Pwdre Ser: the rot of stars
Charlotte Pryce’s short film Pwdre Ser: the rot of the stars is a spectral blend of Kirlian photography – a technique that captures visualisations of electrical energy that has long been considered to have paranormal connotations – and hand-processed 16mm. A brief window onto the mythic past, a poetic encounter with the mysterious gelatinous substance star jelly (called ‘pwdre ser’ in the Welsh language).

Saladin (1963)
Selecting one film from the amazing retrospective of Youssef Chahine’s work at this year’s festival is almost impossible: The Sixth Day for Dalida’s magnetic central performance, surely? Cairo Station for its blistering Noirish take on toxic masculinity? AlexandriaWhy? for its biting political satire dressed up in the robes of a technicolour Hollywood musical? Instead, we’re going for Saladin, a romping, resounding historical epic that reframes the legendary leader in an allegorical treatment of Egyptian president Gamal Abdel Nasser. A complex and adventurous action movie that is as visually dazzling as it is saccharine. Come for lashing of historical inaccuracy, stay for edge-of-the-seat spectacle, searing melodrama, overwrought performances and formal invention.

Smoke (1990)
At last year’s Karlovy Vary, one of the major finds was Alan Clarke’s dystopian rock-opera Billy the Kid and the Green Baize Vampire, and this year offered a similar discovery in the form of a barmy, booze-soaked satirical almost-musical called Smoke. Directed by Tomáš Vorel, the film was selected as part of the repertory programme ‘Liberated’ which included seven films made in the period between 1989-1992, following the Velvet Revolution in the Czech Republic. The strand programmer Pavel Sladký referred in an introduction to “the fruitful chaos of the 1990s” and that perfectly encapsulates Vorel’s grimy, budget opera which trades in petty rivalries, corporate malfeasance, disco dance-offs and surreal visual humour.

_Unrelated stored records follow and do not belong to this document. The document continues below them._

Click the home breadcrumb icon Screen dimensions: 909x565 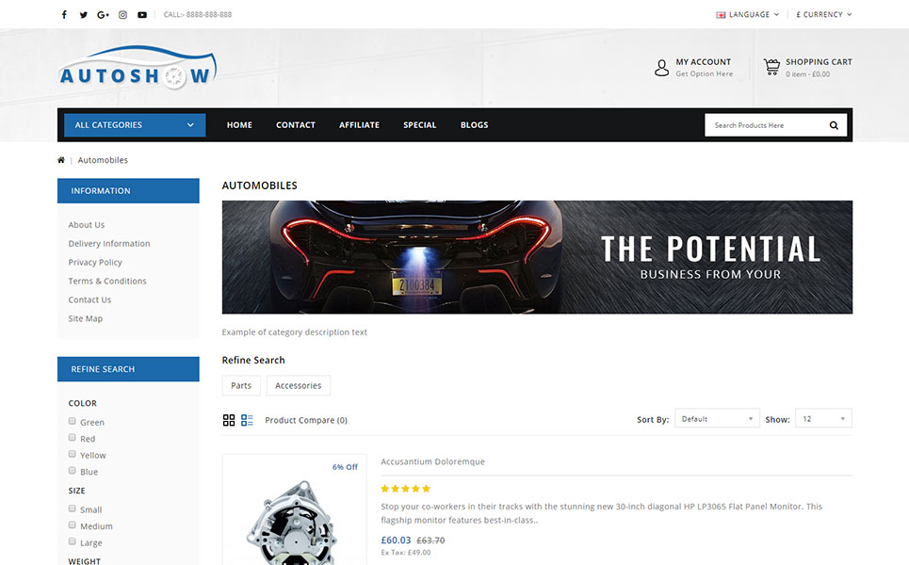point(61,160)
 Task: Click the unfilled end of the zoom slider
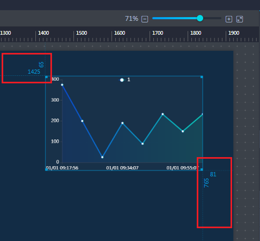(212, 18)
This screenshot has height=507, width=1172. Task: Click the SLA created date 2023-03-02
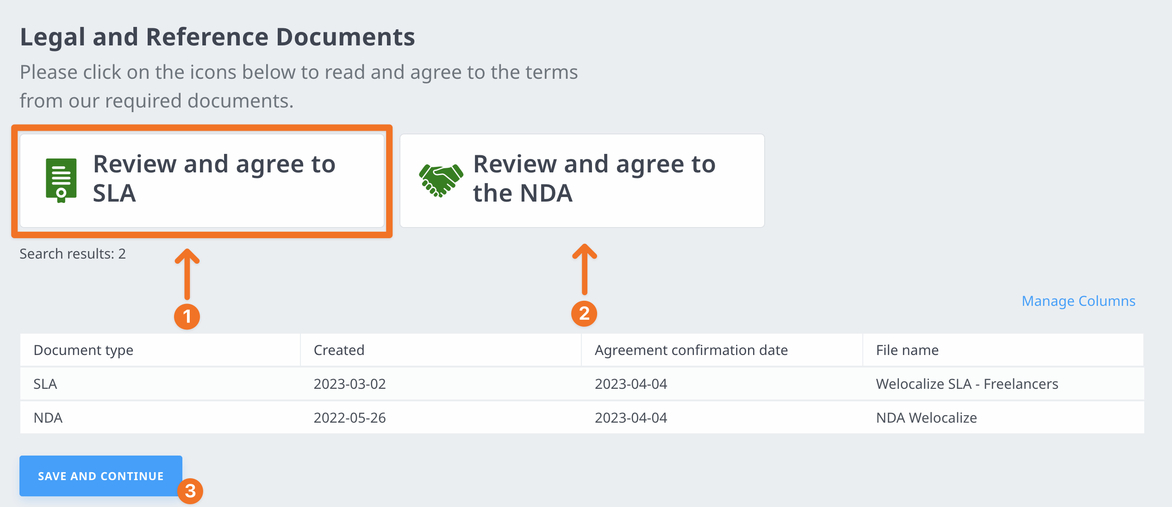tap(349, 384)
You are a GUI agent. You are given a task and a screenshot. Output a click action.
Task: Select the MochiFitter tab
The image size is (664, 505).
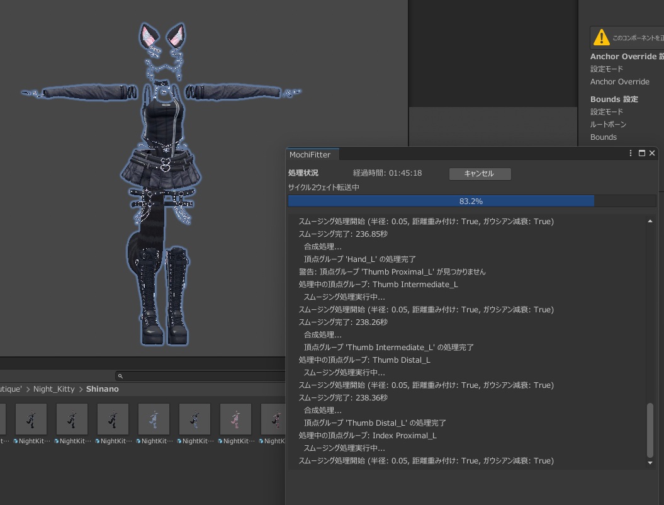310,154
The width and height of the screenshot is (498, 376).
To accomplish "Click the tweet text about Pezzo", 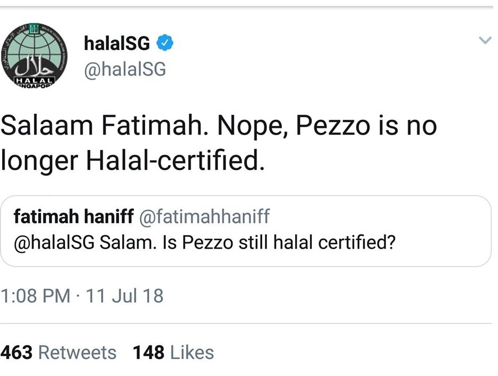I will click(218, 143).
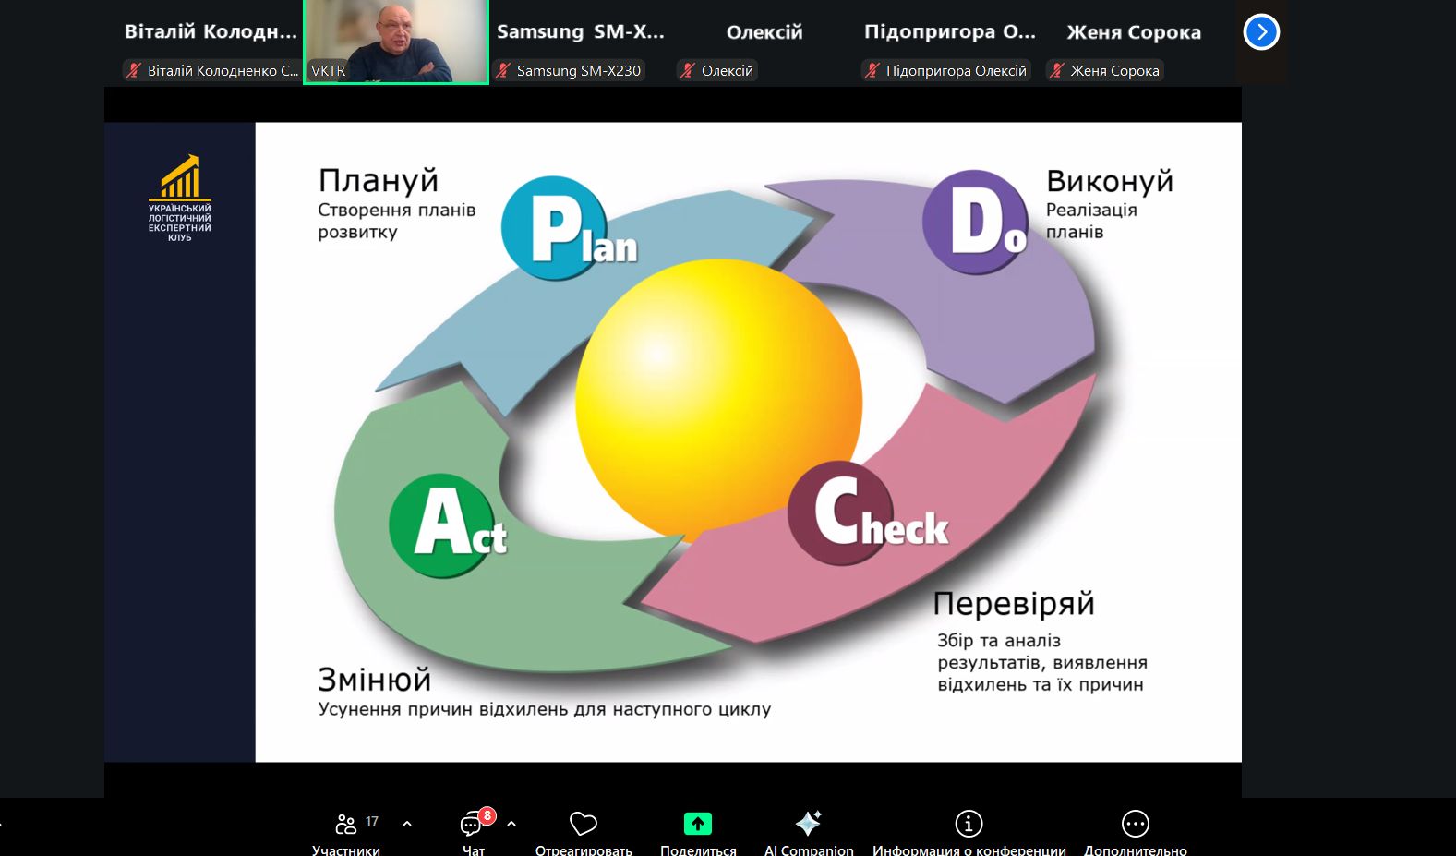
Task: Open AI Companion sparkle icon
Action: click(x=809, y=824)
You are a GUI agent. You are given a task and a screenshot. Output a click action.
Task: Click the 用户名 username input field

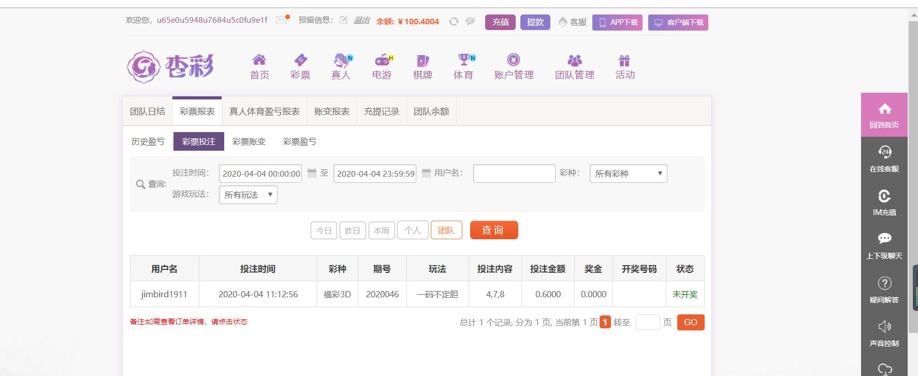(x=514, y=173)
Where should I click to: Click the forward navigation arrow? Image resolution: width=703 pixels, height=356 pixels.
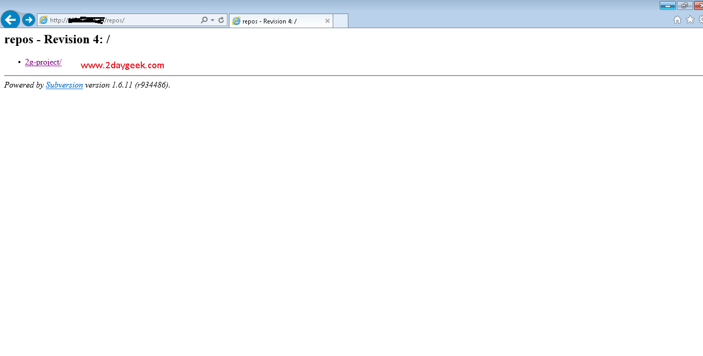[29, 20]
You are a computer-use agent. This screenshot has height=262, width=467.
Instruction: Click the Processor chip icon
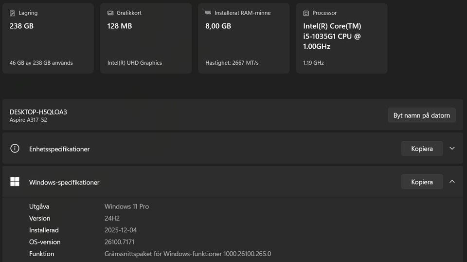click(306, 13)
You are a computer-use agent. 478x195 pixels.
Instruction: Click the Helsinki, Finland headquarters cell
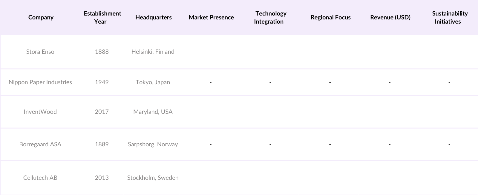(x=153, y=52)
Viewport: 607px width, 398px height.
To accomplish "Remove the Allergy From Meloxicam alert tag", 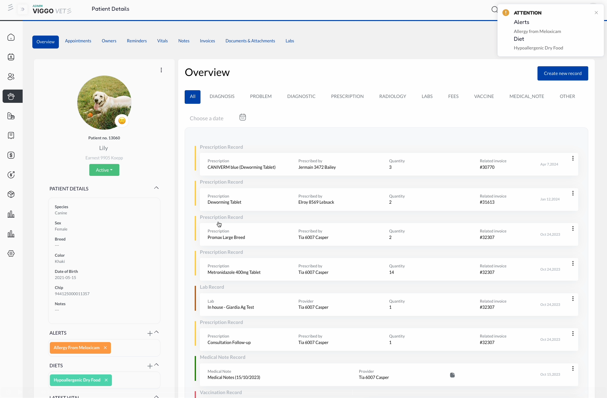I will point(105,348).
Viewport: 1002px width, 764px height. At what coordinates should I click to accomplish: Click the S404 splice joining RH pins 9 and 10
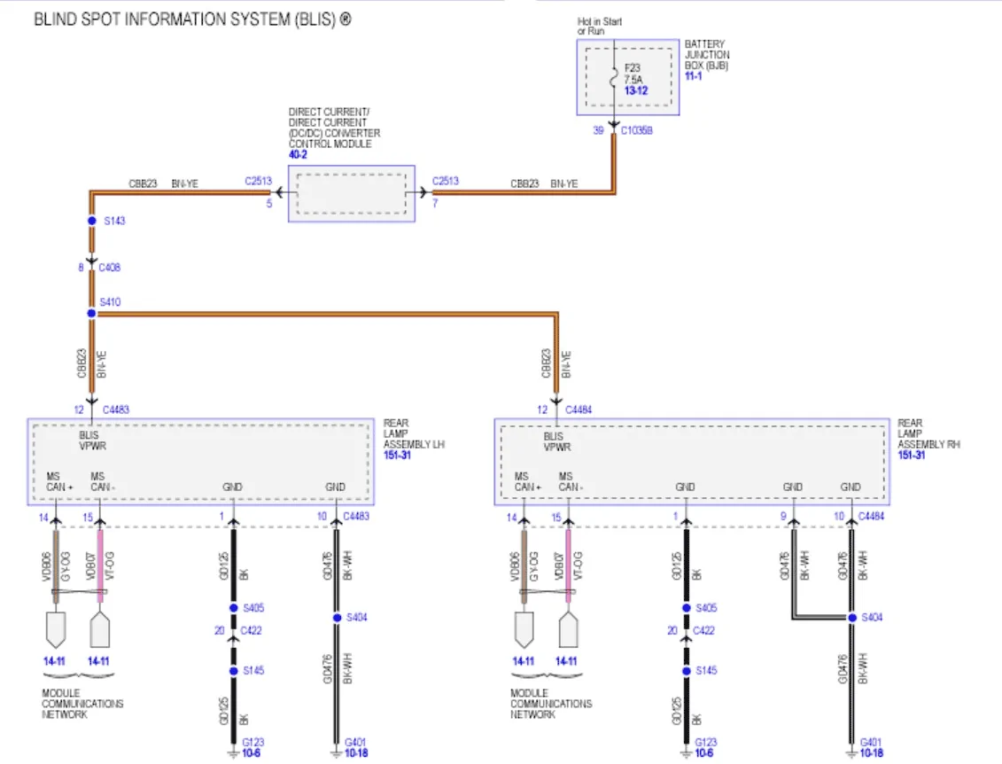coord(851,618)
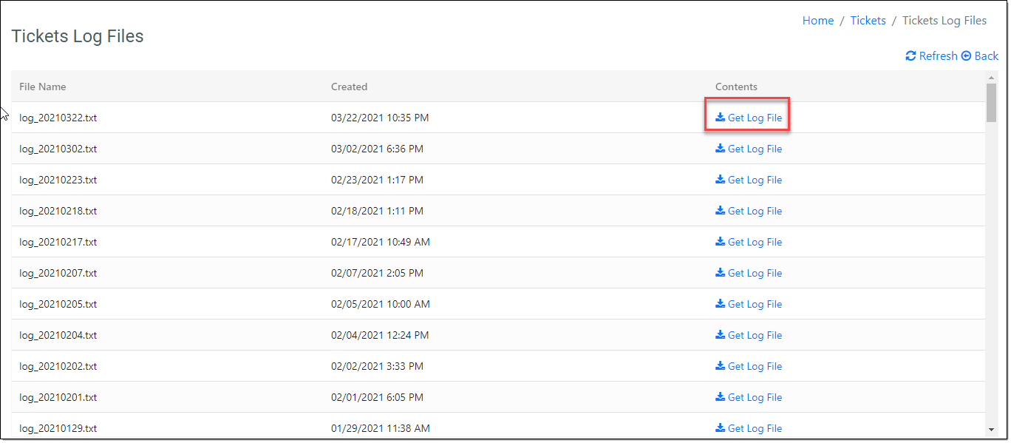Click the scrollbar up arrow

(x=991, y=77)
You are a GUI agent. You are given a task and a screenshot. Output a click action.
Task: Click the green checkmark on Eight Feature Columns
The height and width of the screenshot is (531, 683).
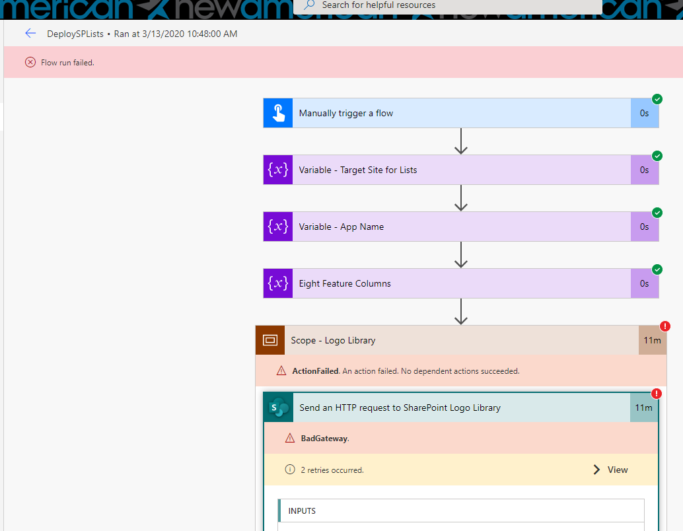click(x=657, y=269)
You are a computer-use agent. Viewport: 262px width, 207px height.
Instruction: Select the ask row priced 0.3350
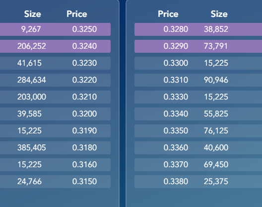click(198, 131)
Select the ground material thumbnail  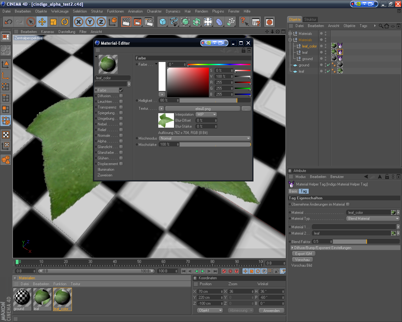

Special mentions: Thomas Heise’s 218-minute family history Heimat Is a Space in Time, which includes a sequence, featuring correspondence between the filmmaker’s relatives laid over concentration camp transportation lists, that is truly unforgettable. Denis Côté’s Ghost Town Anthology, a horror film devoid of horror that uses familiar genre conventions in a genuinely unusual way to unsettling effect. Peter Bo Rappmund and Adam R. Levine’s Communion Los Angeles, a snaking time-lapse road movie that finds community and dystopia along the route of the 110 in California. Laila Pakalnina’s Spoon, a documentary about plastic spoons that acts as a paean to human endeavour and a lament to human wastefulness all at once. A slow burn with a depressing punchline. Memory: The Origins of Alien, a fairly straightforward documentary that engages with some interesting subjects and offers some curious titbits but is at its most effective as an appetiser to a late-night festival screening of Ridley Scott’s original Alien.